-- start of DATA SUPPLIED --

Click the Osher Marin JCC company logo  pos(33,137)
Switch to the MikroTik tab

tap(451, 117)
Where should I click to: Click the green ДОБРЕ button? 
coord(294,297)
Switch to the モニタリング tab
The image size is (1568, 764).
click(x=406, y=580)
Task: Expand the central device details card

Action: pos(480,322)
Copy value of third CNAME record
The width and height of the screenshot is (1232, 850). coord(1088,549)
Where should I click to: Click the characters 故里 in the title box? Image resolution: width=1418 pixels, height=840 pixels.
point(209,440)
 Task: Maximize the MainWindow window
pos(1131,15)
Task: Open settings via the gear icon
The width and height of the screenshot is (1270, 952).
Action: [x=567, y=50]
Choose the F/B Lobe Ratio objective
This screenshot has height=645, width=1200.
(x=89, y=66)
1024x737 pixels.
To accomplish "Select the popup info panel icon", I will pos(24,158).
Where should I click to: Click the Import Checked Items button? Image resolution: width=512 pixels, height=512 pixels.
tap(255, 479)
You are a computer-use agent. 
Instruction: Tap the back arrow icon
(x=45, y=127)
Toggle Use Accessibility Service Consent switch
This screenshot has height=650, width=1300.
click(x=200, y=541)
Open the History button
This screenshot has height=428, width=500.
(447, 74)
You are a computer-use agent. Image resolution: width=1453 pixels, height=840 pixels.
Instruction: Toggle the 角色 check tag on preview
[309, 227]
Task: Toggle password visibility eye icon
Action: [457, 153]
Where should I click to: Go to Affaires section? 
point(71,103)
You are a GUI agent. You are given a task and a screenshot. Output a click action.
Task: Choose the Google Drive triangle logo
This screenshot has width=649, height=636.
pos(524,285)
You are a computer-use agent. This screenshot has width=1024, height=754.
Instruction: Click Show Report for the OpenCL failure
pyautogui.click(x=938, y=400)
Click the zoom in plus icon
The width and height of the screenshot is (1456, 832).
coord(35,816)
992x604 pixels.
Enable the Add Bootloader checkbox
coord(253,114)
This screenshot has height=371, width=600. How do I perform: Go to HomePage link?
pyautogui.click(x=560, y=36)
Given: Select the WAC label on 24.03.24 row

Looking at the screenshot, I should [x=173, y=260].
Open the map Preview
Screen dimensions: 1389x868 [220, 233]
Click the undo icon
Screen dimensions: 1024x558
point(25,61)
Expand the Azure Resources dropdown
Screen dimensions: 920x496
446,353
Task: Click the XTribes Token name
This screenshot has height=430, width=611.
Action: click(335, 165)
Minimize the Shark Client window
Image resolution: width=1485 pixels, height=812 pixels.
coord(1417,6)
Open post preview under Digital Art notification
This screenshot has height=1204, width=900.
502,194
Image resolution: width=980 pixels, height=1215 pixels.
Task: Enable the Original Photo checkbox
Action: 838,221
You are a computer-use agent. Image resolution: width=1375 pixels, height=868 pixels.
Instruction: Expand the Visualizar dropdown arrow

-- end of DATA SUPPLIED --

WHAT THE EXERCISE ASKS ->
Convert the listing into a numbered list, dropping any blank lines, starting with the line that contains "Click the undo icon" and going on through the end of the listing.

TASK RESULT ->
1. Click the undo icon
2. Screen dimensions: 1024x558
3. point(25,61)
4. Expand the Azure Resources dropdown
5. Screen dimensions: 920x496
6. 446,353
7. Task: Click the XTribes Token name
8. This screenshot has height=430, width=611.
9. Action: click(335, 165)
10. Minimize the Shark Client window
11. Image resolution: width=1485 pixels, height=812 pixels.
12. coord(1417,6)
13. Open post preview under Digital Art notification
14. This screenshot has height=1204, width=900.
15. 502,194
16. Image resolution: width=980 pixels, height=1215 pixels.
17. Task: Enable the Original Photo checkbox
18. Action: 838,221
19. You are a computer-use agent. Image resolution: width=1375 pixels, height=868 pixels.
20. Instruction: Expand the Visualizar dropdown arrow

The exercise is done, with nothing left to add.